_Selected passage:_
Some operations need intermediary results to be saved during the forward pass in order to execute the backward pass. These intermediary results are saved as attributes on the grad_fn and can be accessed. For example:

>>> a = torch.tensor([0., 0., 0.], requires_grad=True)
>>> b = a.exp()
>>> print(isinstance(b.grad_fn, torch.autograd.graph.Node))
True
>>> print(dir(b.grad_fn))
['__call__', '__class__', '__delattr__', '__dir__', '__doc__', '__eq__', '__format__', '__ge__', '__getattribute__', '__gt__', '__hash__', '__init__', '__init_subclass__', '__le__', '__lt__', '__ne__', '__new__', '__reduce__', '__reduce_ex__', '__repr__', '__setattr__', '__sizeof__', '__str__', '__subclasshook__', '_raw_saved_result', '_register_hook_dict', '_saved_result', 'metadata', 'name', 'next_functions', 'register_hook', 'register_prehook', 'requires_grad']
>>> print(torch.allclose(b.grad_fn._saved_result, b))

_Set problem:_ Could you pick up the PyTorch autograd passage on saved intermediary results after its last line and write the next part?

_Data section:_
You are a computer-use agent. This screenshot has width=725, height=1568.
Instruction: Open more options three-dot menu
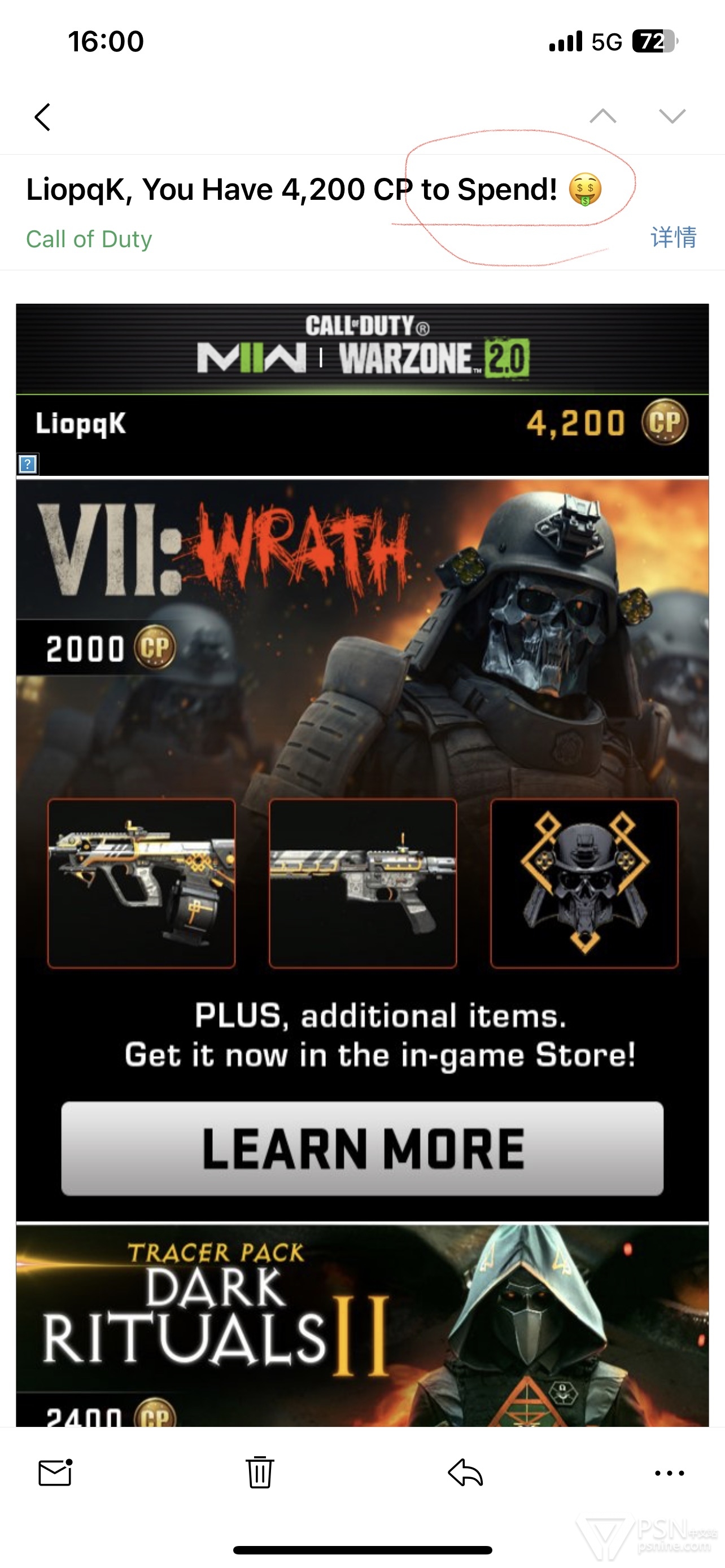click(x=670, y=1473)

_Task response:_
True

You can also define how these saved tensors should be packed / unpacked using hooks. A common application is to trade compute for memory by saving those intermediary results to disk or to CPU instead of leaving them on the GPU. This is especially useful if you notice your model fits on GPU during evaluation, but not training. Also see :ref:`saved-tensors-hooks-doc`.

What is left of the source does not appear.